Perry Anderson, no livro “Linhagens do Estado absolutista” (São Paulo, Editora Afrontamento, pp. 70-71), elaborou textos mostrando o que François Chateaubriand já mostrara, no livro “O gênio do cristianismo”, que existiam instituições democráticas na antiguidade, em todo o mundo e na Idade Média:
“No reino de Aragão encontra-se, talvez, a mais sofisticada e intricada estrutura de Cortes de toda a Europa. Cada uma das três províncias (Catalunha, Valência e Aragão) tinha as suas próprias Cortes. A cada uma delas assistiram instituições especiais de guarda, controle judicial permanente e administração econômica, dependentes das Cortes. A Diputació – uma comissão permanente das Cortes – era o seu exemplar mais eficaz. As Cortes, além disso, deviam reunir estatutariamente a intervalos regulares e estavam tecnicamente sujeitas à regra da unanimidade, esquema único na Europa ocidental”.
“As Cortes aragonesas tinham ainda o requinte de um sistema quadri-curial de grandes do reino, pequena nobreza, clero e burgueses. In toto, este complexo de “liberdades” medievais apresentava uma perspectiva singularmente intratável para a construção de um absolutismo centralizado”.
“O espírito do constitucionalismo aragonês estava expresso no impressionante juramento de fidelidade atribuído à sua nobreza: “Nós que somos tão bons como vós juramos a vós que não sois melhores que nós que vos aceitamos como nosso rei e sempre soberano, contanto que observeis todas as nossas liberdade e leis; se não, não”. A fórmula propriamente dita era, talvez, lendária, mas o seu sentido estava gravado nas instituições de Aragão”.

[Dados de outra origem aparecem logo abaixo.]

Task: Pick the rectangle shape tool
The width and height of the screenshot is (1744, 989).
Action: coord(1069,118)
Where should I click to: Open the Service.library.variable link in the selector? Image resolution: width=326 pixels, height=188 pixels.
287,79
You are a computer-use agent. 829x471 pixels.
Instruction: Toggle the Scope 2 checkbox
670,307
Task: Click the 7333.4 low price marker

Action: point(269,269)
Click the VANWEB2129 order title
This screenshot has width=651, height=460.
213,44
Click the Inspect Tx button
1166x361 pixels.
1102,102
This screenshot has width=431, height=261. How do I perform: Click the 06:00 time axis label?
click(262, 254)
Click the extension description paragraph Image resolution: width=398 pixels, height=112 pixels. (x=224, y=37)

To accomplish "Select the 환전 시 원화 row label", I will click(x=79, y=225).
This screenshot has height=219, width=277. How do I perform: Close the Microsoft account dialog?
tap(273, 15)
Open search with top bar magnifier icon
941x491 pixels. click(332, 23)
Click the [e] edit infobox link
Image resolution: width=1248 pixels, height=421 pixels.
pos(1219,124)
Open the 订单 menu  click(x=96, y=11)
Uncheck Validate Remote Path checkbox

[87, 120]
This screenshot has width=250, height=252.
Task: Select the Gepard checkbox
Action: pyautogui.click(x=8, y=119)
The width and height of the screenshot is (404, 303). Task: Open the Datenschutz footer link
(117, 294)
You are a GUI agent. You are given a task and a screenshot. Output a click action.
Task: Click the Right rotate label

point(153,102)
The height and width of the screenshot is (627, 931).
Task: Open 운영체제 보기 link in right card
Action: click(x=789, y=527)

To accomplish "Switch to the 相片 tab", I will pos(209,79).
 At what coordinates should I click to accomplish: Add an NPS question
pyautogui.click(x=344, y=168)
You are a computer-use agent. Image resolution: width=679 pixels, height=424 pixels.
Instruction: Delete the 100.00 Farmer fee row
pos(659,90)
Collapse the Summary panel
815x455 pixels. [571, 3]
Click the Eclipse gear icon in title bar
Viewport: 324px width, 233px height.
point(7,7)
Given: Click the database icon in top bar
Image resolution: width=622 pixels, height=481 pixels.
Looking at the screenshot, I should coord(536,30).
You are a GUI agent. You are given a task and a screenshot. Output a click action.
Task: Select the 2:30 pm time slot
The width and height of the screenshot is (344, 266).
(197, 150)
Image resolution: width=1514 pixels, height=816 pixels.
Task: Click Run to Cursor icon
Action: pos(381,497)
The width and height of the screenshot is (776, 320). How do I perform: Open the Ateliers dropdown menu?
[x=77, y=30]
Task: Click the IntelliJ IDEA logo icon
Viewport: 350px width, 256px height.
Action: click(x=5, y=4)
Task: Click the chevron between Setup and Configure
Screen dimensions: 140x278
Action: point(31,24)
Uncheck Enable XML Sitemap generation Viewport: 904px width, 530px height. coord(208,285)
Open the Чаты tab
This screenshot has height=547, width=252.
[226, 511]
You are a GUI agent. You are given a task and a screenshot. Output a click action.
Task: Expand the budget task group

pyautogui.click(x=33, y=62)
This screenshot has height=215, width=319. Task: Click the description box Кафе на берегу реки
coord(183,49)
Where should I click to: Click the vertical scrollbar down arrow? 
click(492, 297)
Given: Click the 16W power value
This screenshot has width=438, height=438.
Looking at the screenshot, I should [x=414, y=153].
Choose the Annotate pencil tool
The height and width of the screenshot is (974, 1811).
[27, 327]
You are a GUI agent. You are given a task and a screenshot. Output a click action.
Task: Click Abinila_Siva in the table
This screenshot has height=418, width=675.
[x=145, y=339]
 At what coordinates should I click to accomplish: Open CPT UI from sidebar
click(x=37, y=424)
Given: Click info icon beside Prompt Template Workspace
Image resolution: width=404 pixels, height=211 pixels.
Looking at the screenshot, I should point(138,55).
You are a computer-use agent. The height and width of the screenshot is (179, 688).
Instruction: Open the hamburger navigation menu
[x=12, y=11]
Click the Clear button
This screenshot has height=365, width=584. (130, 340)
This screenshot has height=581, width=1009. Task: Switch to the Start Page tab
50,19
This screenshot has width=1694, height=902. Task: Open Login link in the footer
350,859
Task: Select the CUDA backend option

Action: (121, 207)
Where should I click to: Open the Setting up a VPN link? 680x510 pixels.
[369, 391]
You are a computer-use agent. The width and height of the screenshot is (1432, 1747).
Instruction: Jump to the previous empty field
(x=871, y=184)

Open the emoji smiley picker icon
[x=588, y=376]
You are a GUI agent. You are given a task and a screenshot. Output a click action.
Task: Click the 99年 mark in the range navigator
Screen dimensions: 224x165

A admiração de Perry Anderson pelo reino de Aragão é compartilhada com Spinoza, que cita o reino de Aragão como exemplo de democracia.
Mommsen (“O Direito Público Romano”), Leon Duguit (“Estudos de Direito Público”) e Georg Jellinek (“A doutrina geral do Direito e do Estado”) também achavam que existiram governos representativos na antiguidade que combinavam democracia indireta com a direta e que estes institutos jurídicos foram incorporados à legislação medieval e atual.
A razão, acho, está com Mommsen e Jellinek, mas ressalto que estes autores também abonam a presença de governos representativos na Idade Média. Eles abonam, assim, a tese deste meu blog sobre a naturalidade da democracia e como a religião protege a natureza e, assim, a democracia popular.
Jellinek, no livro “A declaração dos direitos do homem e do cidadão”, ensinava explicitamente que a idéia de consagrar, com a legislação, declarando e regulamentando os direitos humanos naturais, tem origem religiosa. Jellinek mencionava Roger Williams (1604-1648), expoente da Igreja batista, como exemplo, pois Roger Williams combateu a teocracia calvinista em Massachusetts, fugindo para Rhode Island, onde fundou a cidade de Providence.
Jellinek ressaltava que “o direito outra coisa não é senão o minimum ético”, a parte da ética que interessa diretamente à vida da sociedade. Os textos de Roger Williams, nos EUA, criticaram alguns erros de Calvino, sendo textos mais ou menos na linha otimista, parecidos com os textos arminianos, praticamente católicos. Roger Williams foi um dos principais elaboradores da carta política de Rhode Island, o menor dos Estados dos EUA.
Hoje, Rhode Island é o estado mais católico dos EUA, quase 70% da população é católica.
O regime municipal das cidades medievais (em geral com o máximo de dez mil habitantes) adotava o sistema representativo e isso ocorria com base nas seguintes fontes: 1º) os exemplos dos Sínodos e dos Concílios; 2º) a tradição grega; 3º) a hebraica (exemplos bíblicos como o da eleição de Saul, de Davi e outros reis e da atitude dos profetas em relação aos reis, tal como a ética explicitada especialmente nos textos de Moisés); 4º) a romana com os institutos fundamentais do direito público romano, tão elogiados por Montesquieu e Rousseau; 5º) as tradições germanas, destacadas por autores como XX. Todas estas fontes diversas inspiraram a formação de parlamentos em toda a Europa e isso começou a ocorrer durante a Idade Média (ver a Carta Magna, o Parlamento francês, o inglês e outros), frise-se. Este ponto será ampliado em outra postagem.
A sacralidade dos “valores” (das regras racionais de conduta) decorre da sacralidade da pessoa, especialmente da consciência, mas também dos bons sentimentos e instintos sociais, em harmonia com o bem comum. Por estas razões, o romantismo – inclusive o mais democrático e socialista de Vitor Hugo e Castro Alves – adotou raízes medievais e populares.